* _Passage for review_
Start of Block

Characterization and antibacterial activity of silica-coated bismuth (Bi@SiO2) nanoparticles synthesized by pulsed laser ablation in liquid

Abstract

This study investigates, for the first time, the characteristics and antibacterial activity of elemental bismuth nanoparticles (Bi NPs) synthesized using pulsed laser ablation in liquid (PLAL) coated with silica using the alcohol-ammonia-Tetraethyl orthosilicate (TEOS) method, producing Bi@SiO2 core–shell NPs, and evaluated the effect of Centrifuge selection on the resultant NPs. The synthesized Bi@SiO2 NPs were characterized using Ultraviolet-Visible (UV-Vis) spectroscopy, energy-dispersive X-ray spectroscopy (EDXS), X-ray diffraction spectroscopy (XRD), and transmission electron microscopy (TEM). UV-Vis spectra measurements confirmed the successful coating of NPs and demonstrated that silica coating of Bi NPs increases the stability of the colloidal solution. EDXS and XRD analysis confirmed the preparation of pure metallic Bi NPs coated by SiO2. TEM images showed that Bi NPs were adequately coated and that the thickness of the silica shell increased with the amount of TEOS used. The antibacterial activity of the coated NPs against E. coli and S. aureus was subsequently assessed using the agar diffusion method. Bi@SiO2 NPs exhibited remarkable antibacterial activity, with an increase in efficacy and a higher potency against E. coli compared to uncoated Bi NPs. The diameter of the inhibition zones increased with the silica shell thickness and the NPs’ concentration.

End of Block

* _Data excerpts_
Start of Block

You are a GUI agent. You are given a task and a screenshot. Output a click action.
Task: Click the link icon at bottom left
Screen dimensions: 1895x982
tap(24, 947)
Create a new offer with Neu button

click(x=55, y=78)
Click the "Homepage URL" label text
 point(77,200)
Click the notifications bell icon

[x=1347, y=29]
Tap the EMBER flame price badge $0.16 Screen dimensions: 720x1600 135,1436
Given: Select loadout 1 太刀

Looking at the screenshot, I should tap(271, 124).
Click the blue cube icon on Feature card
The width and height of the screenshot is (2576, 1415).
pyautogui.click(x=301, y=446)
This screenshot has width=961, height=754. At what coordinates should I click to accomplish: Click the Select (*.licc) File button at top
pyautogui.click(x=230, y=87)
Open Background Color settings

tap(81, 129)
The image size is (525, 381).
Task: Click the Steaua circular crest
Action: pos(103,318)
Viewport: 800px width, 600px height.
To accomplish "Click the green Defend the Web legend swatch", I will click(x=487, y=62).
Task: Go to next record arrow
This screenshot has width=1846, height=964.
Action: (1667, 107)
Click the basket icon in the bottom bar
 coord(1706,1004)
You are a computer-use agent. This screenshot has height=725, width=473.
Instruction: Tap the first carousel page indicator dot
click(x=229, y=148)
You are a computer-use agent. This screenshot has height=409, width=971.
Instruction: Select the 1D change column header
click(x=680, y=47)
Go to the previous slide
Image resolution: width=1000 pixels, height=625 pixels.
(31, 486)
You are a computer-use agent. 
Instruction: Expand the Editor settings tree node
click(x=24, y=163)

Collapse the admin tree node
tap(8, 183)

End of Block

* _What you need to do_
List every technique that the abstract on silica-coated bismuth nanoparticles says was used to characterize the synthesized Bi@SiO2 nanoparticles. The records have no connection to the text about silica-coated bismuth nanoparticles.

* _Answer space_
- Ultraviolet-Visible (UV-Vis) spectroscopy
- Energy-dispersive X-ray spectroscopy (EDXS)
- X-ray diffraction spectroscopy (XRD)
- Transmission electron microscopy (TEM)